Вика молча слушала. С легкой своей улыбкой, в которую я когда-то влюбился раньше, чем в ее хозяйку. А вот глаза были грустными.
— Стало быть, сидим мы и смотрим. Как вдруг невесть откуда появляется второй истребитель и таранит первый. В секунду оба самолета — в хлам! А мы — живы. Представляешь, только что уже ощущали себя покойниками, ан нет: поживем еще! А я ведь, Викуша, так и не узнал ничего о пилоте того, второго самолета… Кто он, откуда, осталась ли семья… Он ведь всех нас тогда спас. А себя вот не пожалел… Пусть небо тебе будет пухом, офицер.
Вика смотрела на меня печальными глазами и молчала. Помолчал и я.
Заморосил унылый сентябрьский дождь. Я поднял воротник курки и поежился: даже для позднего сентября было довольно-таки прохладно. Да еще и ветер поднялся совершено некстати, срывая с кленов разлапистые оранжевые листья и старательно устилая ими землю.
Несколько дождинок упали на Викину щеку. Я осторожно, самыми кончиками пальцев смахнул их, ощутив на миг колючий холод. Стекло тут же затуманилось, сохранив следы моего прикосновения. Ненадолго. А потом опять стало прозрачным.
Это был очень удачный портрет. Фотограф угадал именно тот ракурс и тот момент, когда Вика улыбалась своей непостижимой улыбкой: теплой, ласковой и немного печальной. Той самой улыбкой, которая свела меня с ума много лет назад, при нашей первой встрече. И которая всякий раз, едва обозначившись на Викиных губах, заставляла забывать обо всем.
С этой же улыбкой она ушла пятнадцать лет назад. Тогда тоже был сентябрь. И был дождь. Как сейчас.
Не место, ох не место этому портрету здесь, на бурой земле свежего могильного холмика, в подножии незатейливого, временного (пока земля не осядет) памятника. Да и самой Вике тут — не место.

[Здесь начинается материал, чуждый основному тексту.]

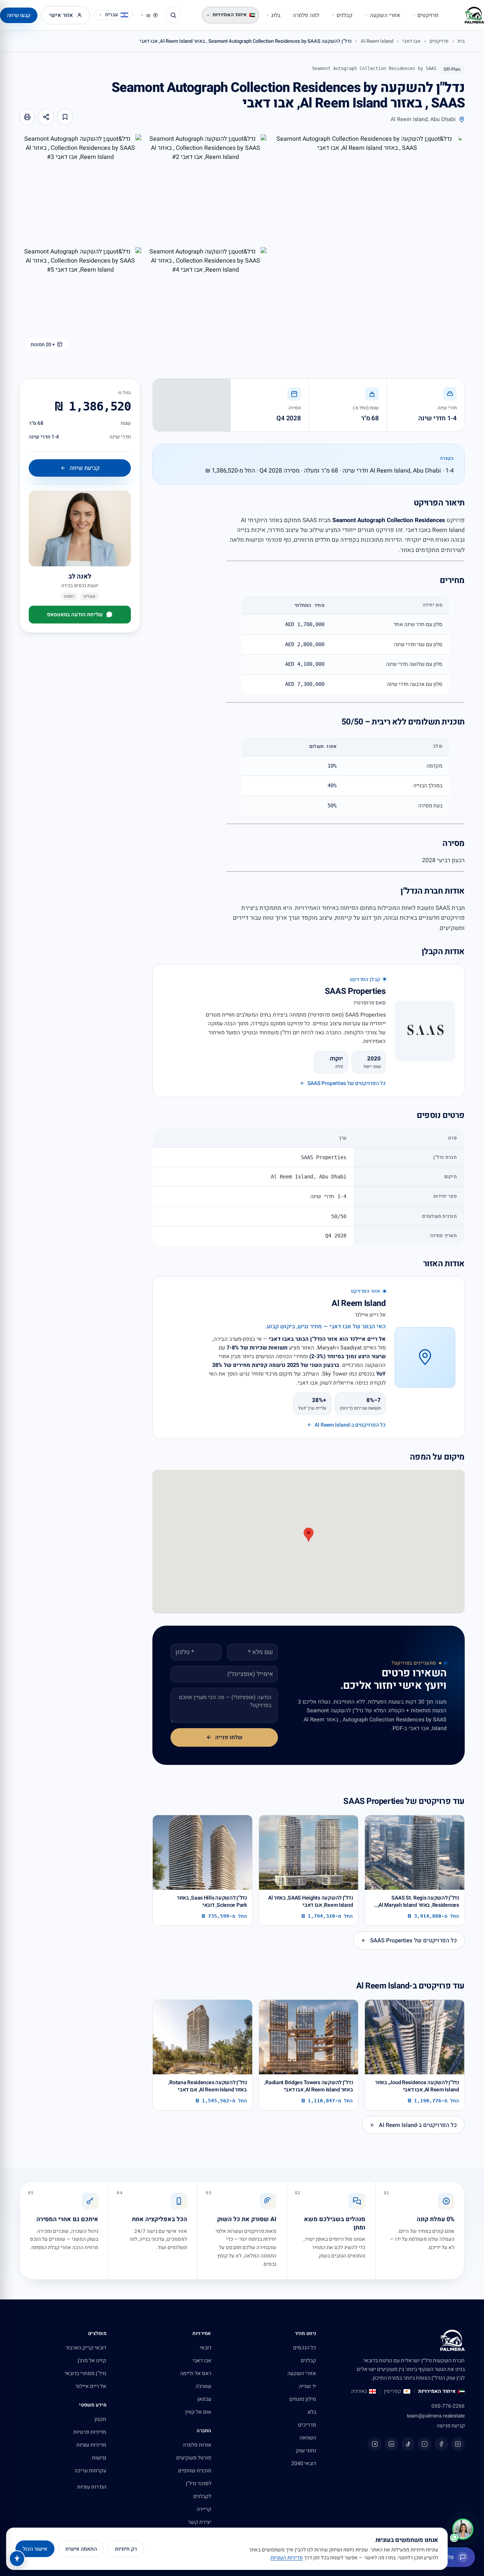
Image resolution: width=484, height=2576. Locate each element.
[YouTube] (424, 2444)
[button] (308, 1535)
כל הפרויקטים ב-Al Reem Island (418, 2125)
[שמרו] (65, 117)
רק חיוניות (126, 2549)
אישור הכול (35, 2549)
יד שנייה (307, 2386)
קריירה (204, 2509)
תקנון (100, 2419)
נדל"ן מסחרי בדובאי (85, 2373)
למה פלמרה (306, 15)
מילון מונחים (302, 2399)
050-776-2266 (448, 2406)
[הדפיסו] (27, 117)
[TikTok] (408, 2444)
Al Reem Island (377, 41)
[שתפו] (46, 117)
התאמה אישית (81, 2549)
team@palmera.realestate (436, 2416)
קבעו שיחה (19, 15)
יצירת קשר (199, 2522)
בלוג (276, 15)
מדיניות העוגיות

Вот только здесь она. И ничего с этим не поделаешь. Ничего не изменишь.
Теперь — ничего…
Она ушла в сентябре. Опять в сентябре… Через две недели после нашего возвращения с Крита. Был первый день осени: по улицам сновали радостные первоклашки с замотанными предшкольными хлопотами мамашами и огромными, не по росту, ранцами. Воздух был пропитан запахами многочисленных букетов, приготовленных к первому звонку. Как и всегда в этот день, казалось, будто весь город, от мала до велика, собрался в первый раз в первый класс.
И только Вика никуда уже не торопилась. Около полудня мне позвонил Витаминыч и сообщил, что она умерла. Помолчал вместе со мной в трубку… И неожиданно добавил: «Она очень спокойно ушла. Улыбаясь…»
Потом в трубке долго подвывали гудки. Я стоял посреди спешащего в школу города и прижимал к уху нагревшийся телефон. Будто надеясь услышать что-то еще. Не ощущая ничего, кроме навалившейся чудовищной усталости. И опять — не веря.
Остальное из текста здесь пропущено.